> What this task involves:
Give every line below again, exactly.

[Start of section]

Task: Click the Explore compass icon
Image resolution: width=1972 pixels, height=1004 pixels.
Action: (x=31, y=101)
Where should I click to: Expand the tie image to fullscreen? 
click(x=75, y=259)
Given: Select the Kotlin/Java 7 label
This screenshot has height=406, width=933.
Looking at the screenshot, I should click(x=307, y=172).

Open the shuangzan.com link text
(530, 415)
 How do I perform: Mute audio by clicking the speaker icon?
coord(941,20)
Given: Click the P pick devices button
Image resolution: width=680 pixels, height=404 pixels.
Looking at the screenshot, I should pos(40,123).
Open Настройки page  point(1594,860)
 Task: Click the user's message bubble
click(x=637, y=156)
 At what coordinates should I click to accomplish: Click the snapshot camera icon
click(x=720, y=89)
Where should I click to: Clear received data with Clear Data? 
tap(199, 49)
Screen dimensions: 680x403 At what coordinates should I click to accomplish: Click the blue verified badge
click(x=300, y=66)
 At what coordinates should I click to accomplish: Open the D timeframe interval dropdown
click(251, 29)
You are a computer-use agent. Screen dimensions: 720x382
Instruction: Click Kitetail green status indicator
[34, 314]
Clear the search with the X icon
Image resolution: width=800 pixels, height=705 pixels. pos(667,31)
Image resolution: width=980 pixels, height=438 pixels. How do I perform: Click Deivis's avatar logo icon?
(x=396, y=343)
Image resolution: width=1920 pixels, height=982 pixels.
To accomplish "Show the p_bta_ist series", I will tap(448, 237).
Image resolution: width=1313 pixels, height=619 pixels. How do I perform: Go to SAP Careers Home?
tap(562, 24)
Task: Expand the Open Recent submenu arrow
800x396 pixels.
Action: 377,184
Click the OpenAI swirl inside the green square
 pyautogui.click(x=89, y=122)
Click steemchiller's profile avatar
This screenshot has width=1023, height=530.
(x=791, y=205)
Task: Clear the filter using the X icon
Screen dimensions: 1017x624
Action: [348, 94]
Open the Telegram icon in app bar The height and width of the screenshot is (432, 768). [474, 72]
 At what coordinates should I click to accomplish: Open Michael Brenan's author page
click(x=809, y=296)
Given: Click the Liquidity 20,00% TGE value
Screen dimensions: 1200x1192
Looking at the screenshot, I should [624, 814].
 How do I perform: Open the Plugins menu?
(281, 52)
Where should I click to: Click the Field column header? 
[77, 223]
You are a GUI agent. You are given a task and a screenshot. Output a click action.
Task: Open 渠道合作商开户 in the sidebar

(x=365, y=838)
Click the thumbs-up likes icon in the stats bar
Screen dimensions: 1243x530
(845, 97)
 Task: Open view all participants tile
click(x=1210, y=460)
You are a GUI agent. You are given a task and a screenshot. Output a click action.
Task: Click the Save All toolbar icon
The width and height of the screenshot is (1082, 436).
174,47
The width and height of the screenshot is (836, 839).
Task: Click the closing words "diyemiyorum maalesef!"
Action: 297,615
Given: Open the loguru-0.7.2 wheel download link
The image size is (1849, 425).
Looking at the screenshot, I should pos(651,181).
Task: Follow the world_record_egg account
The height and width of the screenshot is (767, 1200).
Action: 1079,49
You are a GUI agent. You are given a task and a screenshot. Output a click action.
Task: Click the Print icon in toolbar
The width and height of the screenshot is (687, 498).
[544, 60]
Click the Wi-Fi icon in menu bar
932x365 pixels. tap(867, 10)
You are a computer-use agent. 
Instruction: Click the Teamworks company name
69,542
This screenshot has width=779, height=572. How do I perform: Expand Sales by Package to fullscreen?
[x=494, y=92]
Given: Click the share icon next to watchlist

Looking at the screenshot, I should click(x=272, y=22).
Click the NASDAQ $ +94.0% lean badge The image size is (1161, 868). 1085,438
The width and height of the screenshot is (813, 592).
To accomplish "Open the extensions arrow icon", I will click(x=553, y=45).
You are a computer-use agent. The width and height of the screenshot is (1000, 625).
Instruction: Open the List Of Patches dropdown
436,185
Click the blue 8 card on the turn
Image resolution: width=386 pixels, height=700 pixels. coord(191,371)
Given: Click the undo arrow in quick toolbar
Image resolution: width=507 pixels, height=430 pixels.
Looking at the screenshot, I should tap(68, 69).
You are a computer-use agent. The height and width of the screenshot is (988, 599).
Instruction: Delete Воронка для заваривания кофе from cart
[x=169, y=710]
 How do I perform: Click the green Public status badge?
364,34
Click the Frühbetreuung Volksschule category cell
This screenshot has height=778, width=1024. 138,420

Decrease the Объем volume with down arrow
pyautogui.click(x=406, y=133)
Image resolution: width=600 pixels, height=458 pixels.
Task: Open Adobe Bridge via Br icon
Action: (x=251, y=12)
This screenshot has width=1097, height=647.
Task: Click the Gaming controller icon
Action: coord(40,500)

[End of section]

> Task answer:
Task: Click the Explore compass icon
Image resolution: width=1972 pixels, height=1004 pixels.
Action: (x=31, y=101)
Where should I click to: Expand the tie image to fullscreen? 
click(x=75, y=259)
Given: Select the Kotlin/Java 7 label
This screenshot has height=406, width=933.
Looking at the screenshot, I should click(x=307, y=172).

Open the shuangzan.com link text
(530, 415)
 How do I perform: Mute audio by clicking the speaker icon?
coord(941,20)
Given: Click the P pick devices button
Image resolution: width=680 pixels, height=404 pixels.
Looking at the screenshot, I should pos(40,123).
Open Настройки page  point(1594,860)
 Task: Click the user's message bubble
click(x=637, y=156)
 At what coordinates should I click to accomplish: Click the snapshot camera icon
click(x=720, y=89)
Where should I click to: Clear received data with Clear Data? 
tap(199, 49)
Screen dimensions: 680x403 At what coordinates should I click to accomplish: Click the blue verified badge
click(x=300, y=66)
 At what coordinates should I click to accomplish: Open the D timeframe interval dropdown
click(251, 29)
You are a computer-use agent. Screen dimensions: 720x382
Instruction: Click Kitetail green status indicator
[34, 314]
Clear the search with the X icon
Image resolution: width=800 pixels, height=705 pixels. pos(667,31)
Image resolution: width=980 pixels, height=438 pixels. How do I perform: Click Deivis's avatar logo icon?
(x=396, y=343)
Image resolution: width=1920 pixels, height=982 pixels.
To accomplish "Show the p_bta_ist series", I will tap(448, 237).
Image resolution: width=1313 pixels, height=619 pixels. How do I perform: Go to SAP Careers Home?
tap(562, 24)
Task: Expand the Open Recent submenu arrow
800x396 pixels.
Action: 377,184
Click the OpenAI swirl inside the green square
 pyautogui.click(x=89, y=122)
Click steemchiller's profile avatar
This screenshot has width=1023, height=530.
(x=791, y=205)
Task: Clear the filter using the X icon
Screen dimensions: 1017x624
Action: [348, 94]
Open the Telegram icon in app bar The height and width of the screenshot is (432, 768). [474, 72]
 At what coordinates should I click to accomplish: Open Michael Brenan's author page
click(x=809, y=296)
Given: Click the Liquidity 20,00% TGE value
Screen dimensions: 1200x1192
Looking at the screenshot, I should [624, 814].
 How do I perform: Open the Plugins menu?
(281, 52)
Where should I click to: Click the Field column header? 
[77, 223]
You are a GUI agent. You are given a task and a screenshot. Output a click action.
Task: Open 渠道合作商开户 in the sidebar

(x=365, y=838)
Click the thumbs-up likes icon in the stats bar
Screen dimensions: 1243x530
(845, 97)
 Task: Open view all participants tile
click(x=1210, y=460)
You are a GUI agent. You are given a task and a screenshot. Output a click action.
Task: Click the Save All toolbar icon
The width and height of the screenshot is (1082, 436).
174,47
The width and height of the screenshot is (836, 839).
Task: Click the closing words "diyemiyorum maalesef!"
Action: 297,615
Given: Open the loguru-0.7.2 wheel download link
The image size is (1849, 425).
Looking at the screenshot, I should pos(651,181).
Task: Follow the world_record_egg account
The height and width of the screenshot is (767, 1200).
Action: 1079,49
You are a GUI agent. You are given a task and a screenshot. Output a click action.
Task: Click the Print icon in toolbar
The width and height of the screenshot is (687, 498).
[544, 60]
Click the Wi-Fi icon in menu bar
932x365 pixels. tap(867, 10)
You are a computer-use agent. 
Instruction: Click the Teamworks company name
69,542
This screenshot has width=779, height=572. How do I perform: Expand Sales by Package to fullscreen?
[x=494, y=92]
Given: Click the share icon next to watchlist

Looking at the screenshot, I should click(x=272, y=22).
Click the NASDAQ $ +94.0% lean badge The image size is (1161, 868). 1085,438
The width and height of the screenshot is (813, 592).
To accomplish "Open the extensions arrow icon", I will click(x=553, y=45).
You are a computer-use agent. The width and height of the screenshot is (1000, 625).
Instruction: Open the List Of Patches dropdown
436,185
Click the blue 8 card on the turn
Image resolution: width=386 pixels, height=700 pixels. coord(191,371)
Given: Click the undo arrow in quick toolbar
Image resolution: width=507 pixels, height=430 pixels.
Looking at the screenshot, I should tap(68, 69).
You are a computer-use agent. The height and width of the screenshot is (988, 599).
Instruction: Delete Воронка для заваривания кофе from cart
[x=169, y=710]
 How do I perform: Click the green Public status badge?
364,34
Click the Frühbetreuung Volksschule category cell
This screenshot has height=778, width=1024. 138,420

Decrease the Объем volume with down arrow
pyautogui.click(x=406, y=133)
Image resolution: width=600 pixels, height=458 pixels.
Task: Open Adobe Bridge via Br icon
Action: (x=251, y=12)
This screenshot has width=1097, height=647.
Task: Click the Gaming controller icon
Action: coord(40,500)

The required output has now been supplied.